*WORK INSTRUCTIONS*
1/ In the NBA trade deadline column, could you substitute "traded" for "flipped" and give back the passage that begins at the words "Unless Spencer Dinwiddie" and stops after "attempts? The 11 3s?"?
2/ How would you put "It will be all over by All-Star Weekend." from the NBA trade deadline column into Spanish?

*EXCERPT*
I'm not so sure about this one.

This deadline, I mean. I'm not feeling any widespread "fire sale" vibes.

And "fire sale vibes" are what my fantasy radar historically detects by Tuesday a.m. of NBA trade deadline week. And you need that first fire sale to set the others in motion. And that's what rocks valuation in Fantasyland at the deadline.

In the age of the Play-In and flattened Lottery odds, there's never been less incentive to make irrational moves in pursuit of long-term hope.

Because here's the thing: I think GMs have finally figured out what I bitterly computed a decade ago. Unless you're operating in one of the four-to-five destination cities in the NBA... cap space is worthless. A panacea inside of a myth... like the Rookie Wall, vegan cupcakes and the second season of The Wire.

If you're not in New York (all boroughs), Los Angeles, Miami, Atlanta or what I refer to as "The Shire of Golden State"? Super-duper-star is not coming through that door.

Let's focus on the semi-tactile. Inoculate our fantasy minds from deadline anxiety and panic moves. Let's do what I do with my progeny to help deal with the Sunday Scaries: make a list of navigational rules for the sea of short-term anxiety that lies ahead.

1. The ramifications of the predictably unpredictable -- the most recent Kyrie Irving Event -- are already 75% contained/assessed.

It's over! Kyrie Irving has had his deadline moment. It's as if Vesuvius decided to erupt in 78 AD instead of 79 AD. And again, the real, tactile, long-term fantasy ramifications are already 75% contained.

But whatever you do?

2. Don't be bamboozled by Brooklyn's deep-fake box scores this week.

Unless Spencer Dinwiddie is flipped to another team or Kevin Durant is (improbably) dealt? Don't let yourself get all-consumed by Cam Thomas' Kyrie cosplay. His past two games? Those 91 dopamine-saturated points? The 52 field goal attempts? The 11 3s?

A Usage Rate comet. Summer League in February. It will be all over by All-Star Weekend.

Don Nelson spent three decades proving that if you give any NBA/D-League/G-League shooting guard 35 minutes, a high pace, an everlasting green light, and a Usage Rate over 40...you will produce a Cam Thomas-type effect.

And the world needs dreamers. If this was the Nets roster for the duration? I'd be beyond bullish on the numbers in the Nets' Feb. 6 box score.

But I've been following the NBA with magnesium-hot intensity for three decades. I still watch 10-15 hours of NBA basketball a week. (And that doesn't count my time invested in the Washington Wizards, which I consider more of a personal test of will.)

3. Act upon the deadline dynamic in your league. Don't wait to be acted upon.

So, if you've picked Thomas up?

*DATASET SECTION*
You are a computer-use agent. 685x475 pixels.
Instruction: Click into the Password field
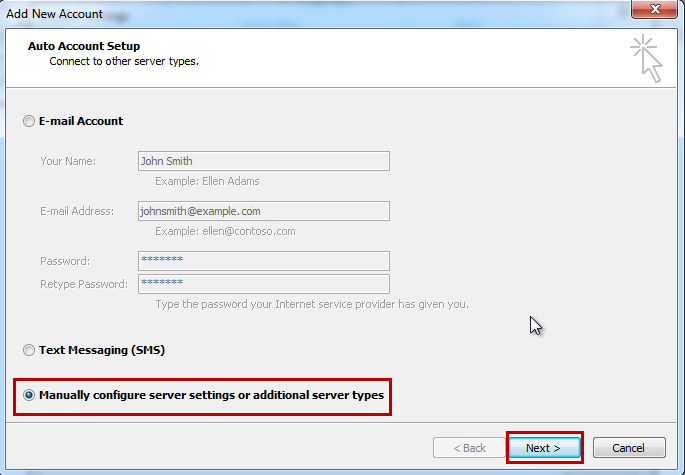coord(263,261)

*ANSWERS TO THE PROBLEMS*
1/
Unless Spencer Dinwiddie is traded to another team or Kevin Durant is (improbably) dealt? Don't let yourself get all-consumed by Cam Thomas' Kyrie cosplay. His past two games? Those 91 dopamine-saturated points? The 52 field goal attempts? The 11 3s?

2/ Todo habrá terminado para el fin de semana del All-Star.